It’s been such a joy to see Asian-American actors, writers and directors both step out into the spotlight and back behind the camera, and to be able to watch movies that — while running over the same well-worn paths of their respective genre — feel new, exciting, and relatable because of the Asian-American faces that occupy their lead roles.
So when I heard that Ali Wong, whose two stand-up specials on Netflix rank among my favorites, was going to make a rom com with Randall Park, who is one of my favorite parts of Fresh of the Boat, and that it was going to be the Asian-American When Harry Met Sally, my all-time favorite rom com, I already knew I was going to like it. In fact, I fully expected to cherish it, love it and want to watch it over and over again.
And Always Be My Maybe absolutely fulfilled those expectations.
But one thing I wasn’t prepared for was how much it was going to make me cry when it came to the Asian parents and their depiction throughout the movie.
Though having fulfilling, fully realized Asian-American lead roles are few and far between, the paucity of nuanced Asian parents to those roles is even worse.
Asian parents — if they’re ever a part of their onscreen children’s lives at all — have often been depicted as either distant and cold, or demanding and unyielding (or some combination of those traits). They have no internal life, no or very little nuance in their performance — they are characters rather than fully realized individuals.
They often play a directly antagonistic role in their children’s lives, with the tension between the values of their home country and their children’s more American values causing them to come into direct conflict and supplying near-constant tension.
And of course, that tension is the experience of many Asian immigrant parents and their Asian-American children, no matter how well they might get along overall. My mother is one of my favorite people, but I also remember numerous times in my childhood when she would start off one of her lectures or scoldings with, “In the Philippines…” To which I would ultimately reply (in various snarky tones, especially as I got older) with, “This isn’t the Philippines!”

Dataset excerpt
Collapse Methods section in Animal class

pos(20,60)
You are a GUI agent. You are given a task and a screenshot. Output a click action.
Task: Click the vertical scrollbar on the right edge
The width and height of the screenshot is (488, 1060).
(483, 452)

**What you will do:** According to the essay on Always Be My Maybe, with what words would the writer's mother often start a lecture or scolding? The items have no connection to the essay.

**Completed task:** "In the Philippines…"